You will find this very special
WELSH HERITAGE CENTRE
in a former little country chapel called “YSTRADGWYN”………
Ystradgwyn chapel used to be the centre of activity and social life in the beautiful secluded valley of Tal-y-llyn with its famous wild trout lake and source of the Dysynni river which flows to the sea near Tywyn. Many crystal clear streams flow from the surrounding hills, the main peak towering above being Pen-y-Gader, the summit of Cader Idris.
If you are visiting this beautiful part of Wales and in search of some Welsh Culture, then look no further! Here you will find a truly unique visitor experience found no-where else in Wales…..in a Programme of Talks and Demonstrations throughout the summer. Says Marian Rees, the host and proprietor of Ystradgwyn Centre, “I invite you for a taste of the real Wales. All are welcome / Croeso cynnes iawn”.
Marian prepares to serve her tea and Welsh cakes as a foretaste of an interesting talk or demonstration on one of many topics of Welsh cultural interest.
Marian’s family for generations have been well known builders and craftsmen in wood. One of her talks is embellished with a magnificent display of their work.
Music is synonymous with Wales, and so it is at Ystradgwyn Centre where you can learn about Welsh folk songs, dances and instruments.
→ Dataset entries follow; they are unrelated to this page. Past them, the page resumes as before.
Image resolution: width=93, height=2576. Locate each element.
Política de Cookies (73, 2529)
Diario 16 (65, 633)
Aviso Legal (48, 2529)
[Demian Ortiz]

Local artiste, Rhiain Bebb, plays the Triple Harp, the traditional harp of Wales which has 3 rows of strings.
Fascinated by the Welsh costume, the red flannel “betgwn”, the black beaver hat and the paisley shawl? We trace its origin by following 3 famous ladies who wore it – involving an “invasion”, an “obsession” and an “artist”. Curious? All will be revealed!
You always thought that Welsh was difficult? Well, you would be wrong! Reading Welsh is very easy! “Come and try it at Ystradgwyn”, says Marian. “You are guaranteed to go away with Welsh under your belt and singing Sosban Fach….. or I’ll eat my Welsh hat! And Welsh place names will be a piece of cake…”
When 165 Welsh people emigrated to Patagonia 1865 they landed in winter at inhospitable Porth Madryn, depicted here by a descendant, the Patagoniaborn artist Delyth Llwyd. Their struggle to survive is epic and their encounters with the native Tuehuelche tribe heartwarming. Hear their story right up to the present day.
Fizzy drinks come in cans today but this little bottle contained the first “pop” made in Britain. It was the brainchild of Thomas Howell Williams Idris of Tal-y-llyn (and London). Hear his fascinating life story followed by a short walk to the “Lemonade factory”!